--- Material to process ---

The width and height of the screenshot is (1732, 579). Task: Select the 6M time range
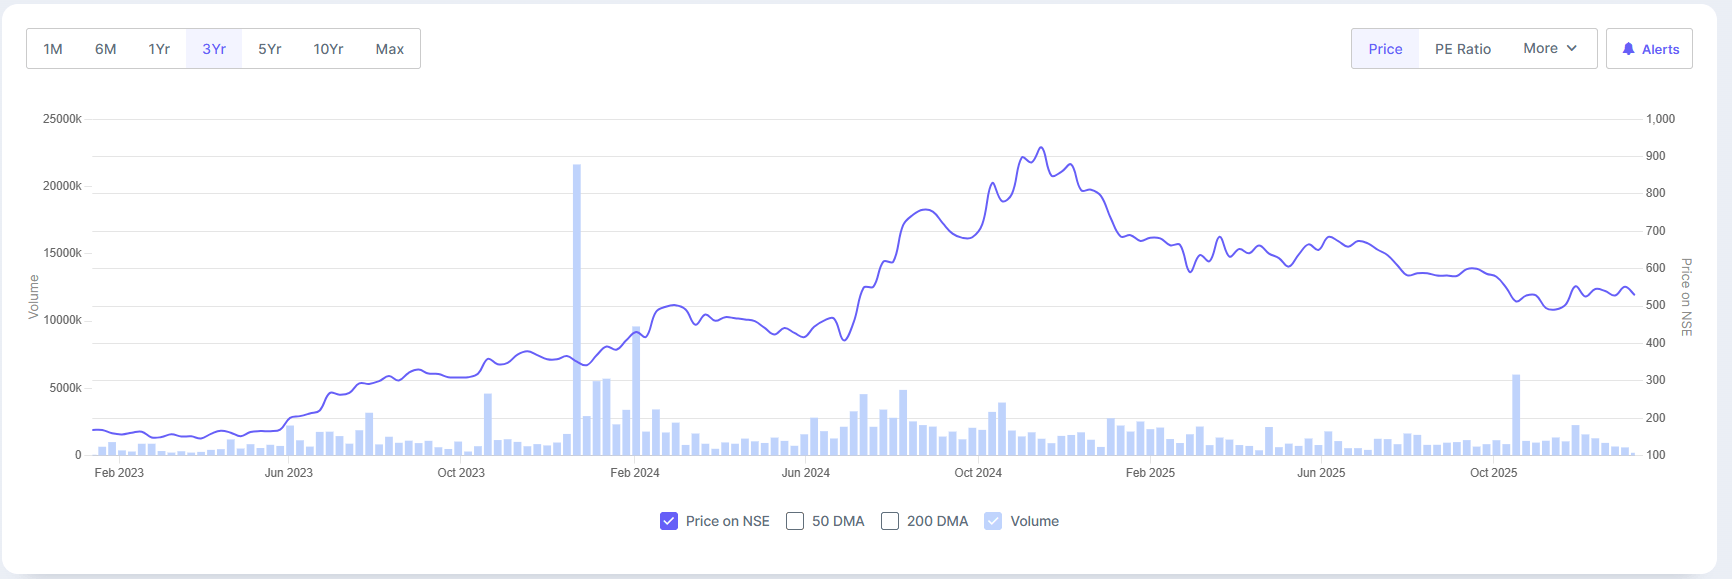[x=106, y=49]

---
--- Material to process ---

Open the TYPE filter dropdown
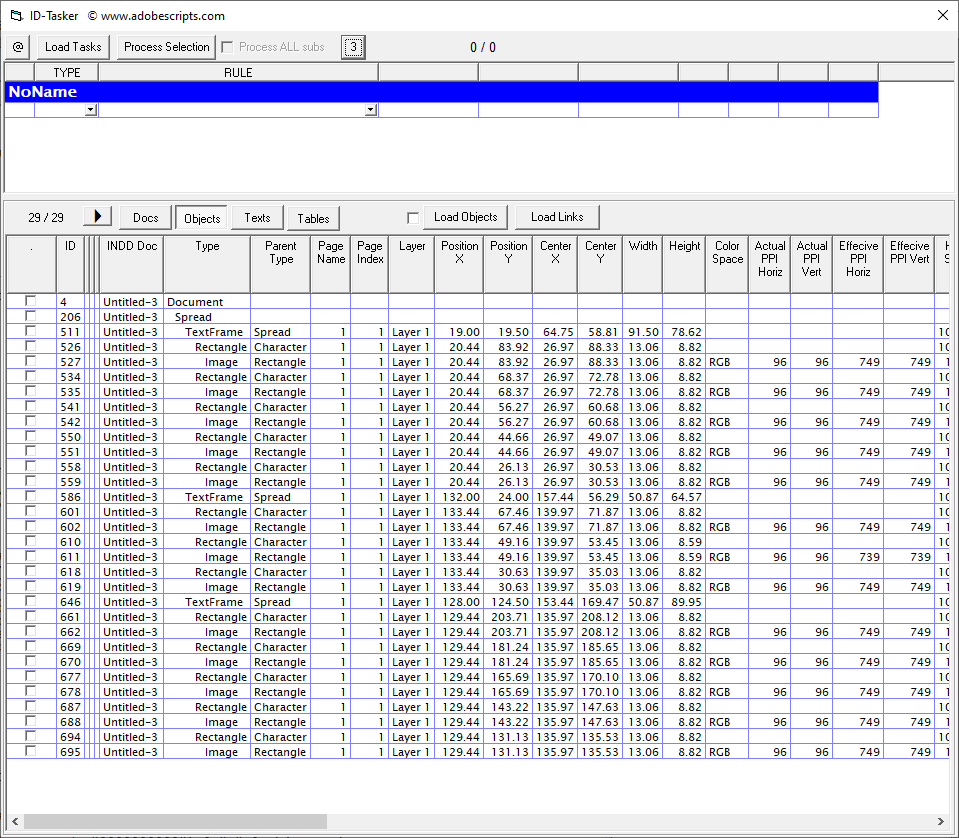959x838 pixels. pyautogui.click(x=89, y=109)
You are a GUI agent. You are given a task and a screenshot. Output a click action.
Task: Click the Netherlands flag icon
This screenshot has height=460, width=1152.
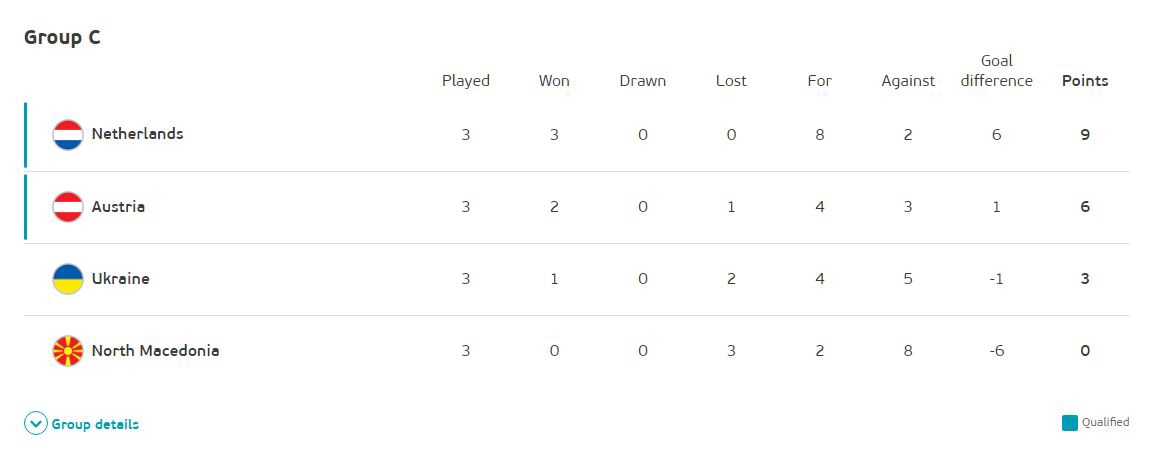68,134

---

■ Required work ■
Extract every line above that contains the string "width", copying each such line in full.

■ Completed task ■
The width and height of the screenshot is (1732, 579). Task: Select the 6M time range
This screenshot has height=460, width=1152.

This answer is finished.